#### TEXT FOR ANALYSIS:

One morning, in Atlanta, Georgia, Ebola survivor and infectious disease physician Ian Crozier walked up to his bathroom mirror to brush his teeth and did a double take. His formerly blue left eye had turned green.
He'd been experiencing strange ophthalmological symptoms for weeks, and a diagnostic test revealed the culprit: the Ebola virus, relentlessly stalking him. Though undetectable in his blood, the virus had been squatting for months in the anterior chamber of the eye, replicating without spurring an immune response. Now, Crozier was losing his vision.
After three weeks, an experimental treatment restored the eye's pressure, shape, and soon thereafter, sight. But the case of viral persistence continues to disturb researchers worldwide. Was Crozier's left eye an outlier phenomenon, or were the eyes of the other 15,000 Ebola survivors teeming with the virus as well? And if they are, what does it mean for thousands to carry around a live virus that could, with the slightest surgical hiccup, escape back into the population?

#### LIST OF TASKS:
A. Can you condense the paragraph beginning "He'd been experiencing strange ophthalmological symptoms" in the passage about Ebola survivor Ian Crozier into a shorter version that keeps its main facts?
B. Write the next part of the passage about Ebola survivor Ian Crozier, starting after its closing question.

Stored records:

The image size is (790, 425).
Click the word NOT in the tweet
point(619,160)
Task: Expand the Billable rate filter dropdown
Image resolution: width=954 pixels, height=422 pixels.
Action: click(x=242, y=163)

#### ANSWERS TO THE EXERCISE:
A. For weeks Crozier had odd eye symptoms, and a test traced them to the Ebola virus. It could not be detected in his blood, but it had lived for months in his eye's anterior chamber, replicating without provoking an immune response. He was now losing his vision.

B.
Almost half of all West African Ebola survivors have exhibited new ophthalmic symptoms like Crozier's that, left untreated, can lead to cataracts, glaucoma, and in turn, blindness. Local ophthalmological capacity is dismal, with almost no personnel—Sierra Leone has two ophthalmologists nationwide—and an already weak health system now leveled by the outbreak. International aid efforts that flooded into the region during the acute infection are melting away by the minute. And the clock is ticking. In the wake of Ebola's fallen, survivors are the lucky ones, but they are also our blind spot: with vision loss in the midst of immobilizing joint and muscle pain, deafness, neurosis and extreme social rejection, are some of these 15,000 survivors living longer, or just taking longer to die?